Muchiri however, says farmers are harvesting crops that have freshly sprayed pesticides, insinuating that farmers are not well trained on the best practices on the agrochemicals use.

“We are harvesting crops even before the sprayed chemicals are properly broken down, hence the chances of having higher residue levels in our produce than the expected levels,” he said.

The September report dubbed Toxic Business: Highly Hazardous Pesticides in Kenya, revealed that in a batch of 310 pesticides investigated, 76 percent were found to be highly toxic while 44 percent were banned in other countries.

Substances such as chlorpyrifos, acetochlor, glyphosate, mancozeb and chlorothalonil have been found in the analysis, the report shows.

“Out of the 310 pesticide products used, only six are insect pest control biopesticides, and only one biopesticide commonly used to control fungal diseases.

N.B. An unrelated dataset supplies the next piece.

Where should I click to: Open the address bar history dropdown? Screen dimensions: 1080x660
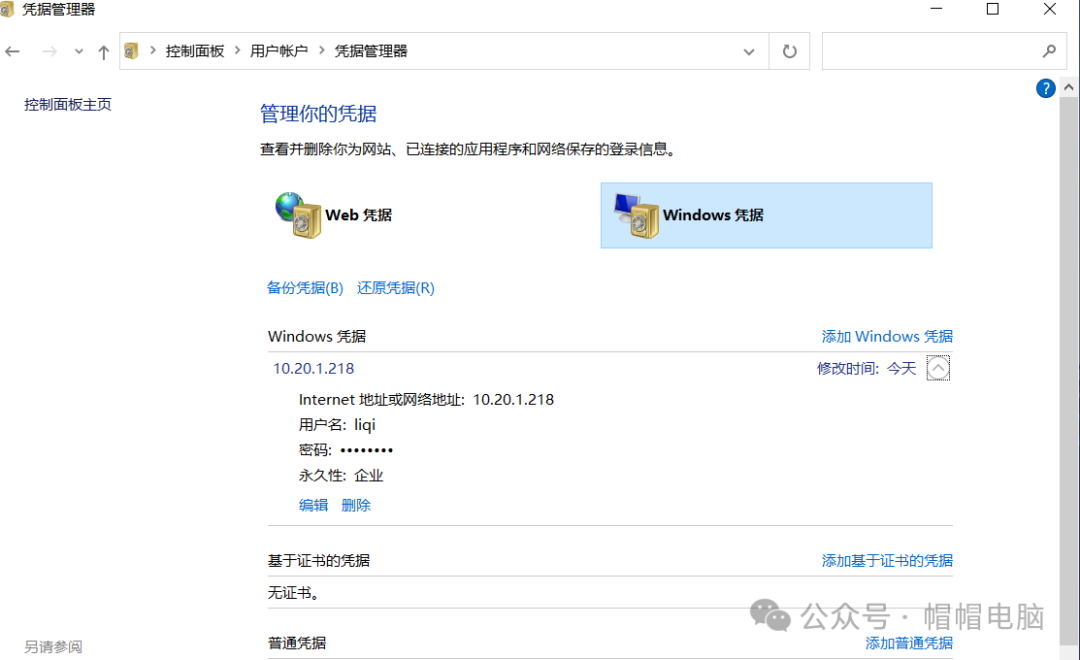pyautogui.click(x=749, y=51)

Sustainable biopesticides account for a mere two percent of the total pesticide volume used in Kenya, while hazardous pesticides account for 76 percent. 

“Highly Hazardous Pesticides are priced lower per hectare compared to the biopesticide which is majorly used on beans produced for export to the European market,” reads part of the report.  

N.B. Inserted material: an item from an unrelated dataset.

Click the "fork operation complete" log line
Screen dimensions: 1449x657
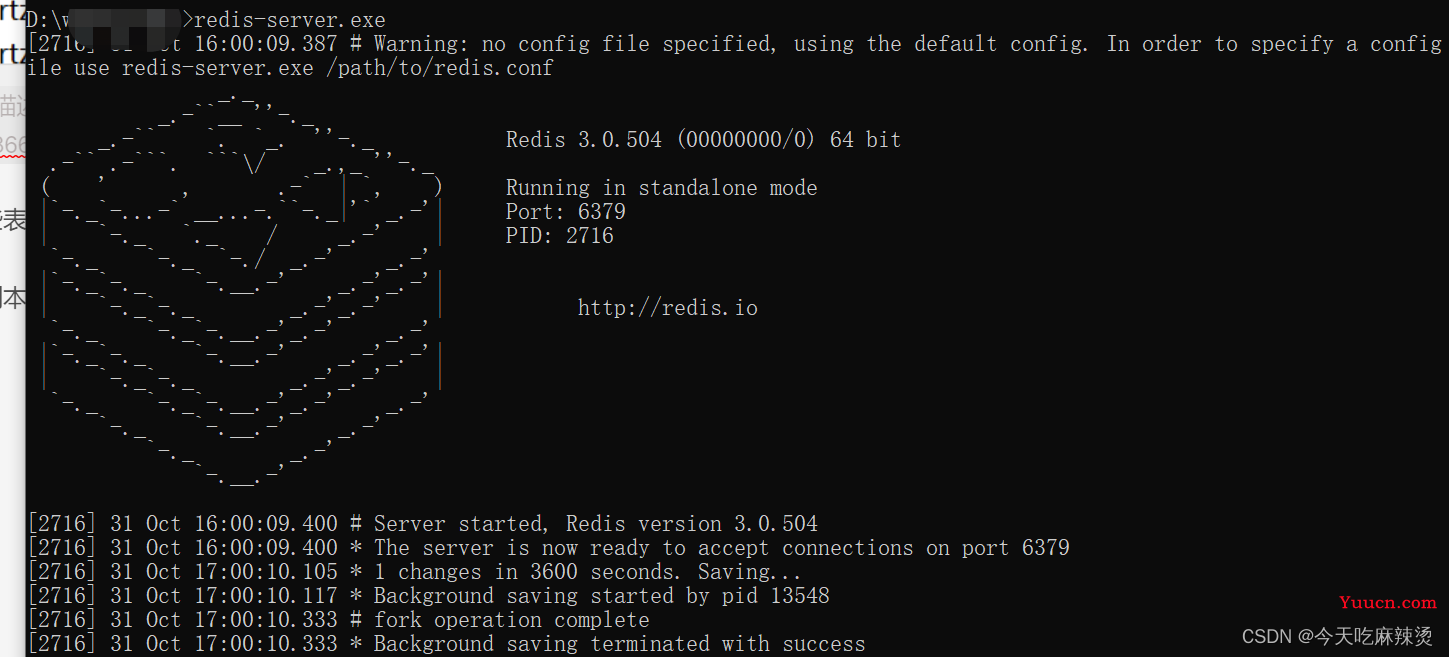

Kenya in the recent past, has been dealing with other hazardous components, including, carbosulfan a substance known to damage critical human organs.

According to the World Health Organisation (WHO), human exposure to carbosulfan leads to liver and kidney failure. Additionally, humans also tend to have corroded omental fat layering and peripheral fat, which are key in protecting the inner intestinal linings. 

Glyphosate, despite WHO and the UN’s Food and Agricultural Organisation (FAO) giving it a clean bill of health on water contamination, and its carcinogenic tendencies to humans according to a 2016 report by the International Agency for Research on Cancer (IARC), was also found in traces in analyzed pesticides.

Citizen Digital has established that most of the faulted brand owners constitute makers of soluble concentrate non-selective foliar and systemic herbicides with a wetting agent that are used in agriculture, horticulture, forestry, industrial, recreational, and weed control practices. Over 73 multinational agrochemical companies have been cited in the toxicity importation saga.  

Another harmful chemical chlorpyrifos, for example, despite being banned in the US over glaring effects, is a pesticide used to control aphids in wheat-growing regions.  

This is despite being scientifically proven to negatively affect the nervous systems in children. It has also been linked to destructive effects on the structure of the brain, acute leukemia in children, damage to the heart and poisoning of human blood. Farmers using it without proper protective gear have been worst affected.  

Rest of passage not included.